■ **EXERCISE INSTRUCTIONS**
What you produce should match the records exactly, line for line.

■ **GIVEN RECORDS**
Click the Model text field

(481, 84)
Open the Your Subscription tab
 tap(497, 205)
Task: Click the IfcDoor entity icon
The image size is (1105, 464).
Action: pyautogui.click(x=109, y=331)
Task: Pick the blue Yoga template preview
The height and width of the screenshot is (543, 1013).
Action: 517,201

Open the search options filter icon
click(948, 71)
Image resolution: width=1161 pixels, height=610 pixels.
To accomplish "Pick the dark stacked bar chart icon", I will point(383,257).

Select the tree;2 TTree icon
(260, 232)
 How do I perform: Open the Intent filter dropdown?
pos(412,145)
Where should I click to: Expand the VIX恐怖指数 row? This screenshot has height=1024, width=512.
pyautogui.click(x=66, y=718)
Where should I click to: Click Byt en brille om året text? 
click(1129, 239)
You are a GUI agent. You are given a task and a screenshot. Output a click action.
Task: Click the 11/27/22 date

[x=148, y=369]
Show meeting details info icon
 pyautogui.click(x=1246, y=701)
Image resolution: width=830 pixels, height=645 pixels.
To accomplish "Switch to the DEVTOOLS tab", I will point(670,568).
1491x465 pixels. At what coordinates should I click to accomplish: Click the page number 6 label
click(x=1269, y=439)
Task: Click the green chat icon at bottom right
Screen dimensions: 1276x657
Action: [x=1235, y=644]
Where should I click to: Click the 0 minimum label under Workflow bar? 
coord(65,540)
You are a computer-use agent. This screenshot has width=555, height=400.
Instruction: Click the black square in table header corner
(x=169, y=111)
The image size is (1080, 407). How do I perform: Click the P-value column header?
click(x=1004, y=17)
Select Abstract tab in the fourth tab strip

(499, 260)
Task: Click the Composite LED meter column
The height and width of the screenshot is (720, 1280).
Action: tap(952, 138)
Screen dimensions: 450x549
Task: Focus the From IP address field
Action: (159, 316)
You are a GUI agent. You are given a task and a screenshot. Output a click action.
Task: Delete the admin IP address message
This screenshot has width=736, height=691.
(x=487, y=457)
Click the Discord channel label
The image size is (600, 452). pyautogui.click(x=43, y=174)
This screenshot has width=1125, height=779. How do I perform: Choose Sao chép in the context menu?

■ **ANSWER AREA**
Click the Model text field

(481, 84)
Open the Your Subscription tab
 tap(497, 205)
Task: Click the IfcDoor entity icon
The image size is (1105, 464).
Action: pyautogui.click(x=109, y=331)
Task: Pick the blue Yoga template preview
The height and width of the screenshot is (543, 1013).
Action: 517,201

Open the search options filter icon
click(948, 71)
Image resolution: width=1161 pixels, height=610 pixels.
To accomplish "Pick the dark stacked bar chart icon", I will point(383,257).

Select the tree;2 TTree icon
(260, 232)
 How do I perform: Open the Intent filter dropdown?
pos(412,145)
Where should I click to: Expand the VIX恐怖指数 row? This screenshot has height=1024, width=512.
pyautogui.click(x=66, y=718)
Where should I click to: Click Byt en brille om året text? 
click(1129, 239)
You are a GUI agent. You are given a task and a screenshot. Output a click action.
Task: Click the 11/27/22 date

[x=148, y=369]
Show meeting details info icon
 pyautogui.click(x=1246, y=701)
Image resolution: width=830 pixels, height=645 pixels.
To accomplish "Switch to the DEVTOOLS tab", I will point(670,568).
1491x465 pixels. At what coordinates should I click to accomplish: Click the page number 6 label
click(x=1269, y=439)
Task: Click the green chat icon at bottom right
Screen dimensions: 1276x657
Action: [x=1235, y=644]
Where should I click to: Click the 0 minimum label under Workflow bar? 
coord(65,540)
You are a computer-use agent. This screenshot has width=555, height=400.
Instruction: Click the black square in table header corner
(x=169, y=111)
The image size is (1080, 407). How do I perform: Click the P-value column header?
click(x=1004, y=17)
Select Abstract tab in the fourth tab strip

(499, 260)
Task: Click the Composite LED meter column
The height and width of the screenshot is (720, 1280).
Action: tap(952, 138)
Screen dimensions: 450x549
Task: Focus the From IP address field
Action: (159, 316)
You are a GUI agent. You are given a task and a screenshot. Output a click action.
Task: Delete the admin IP address message
This screenshot has width=736, height=691.
(x=487, y=457)
Click the Discord channel label
The image size is (600, 452). pyautogui.click(x=43, y=174)
This screenshot has width=1125, height=779. How do I perform: Choose Sao chép in the context menu?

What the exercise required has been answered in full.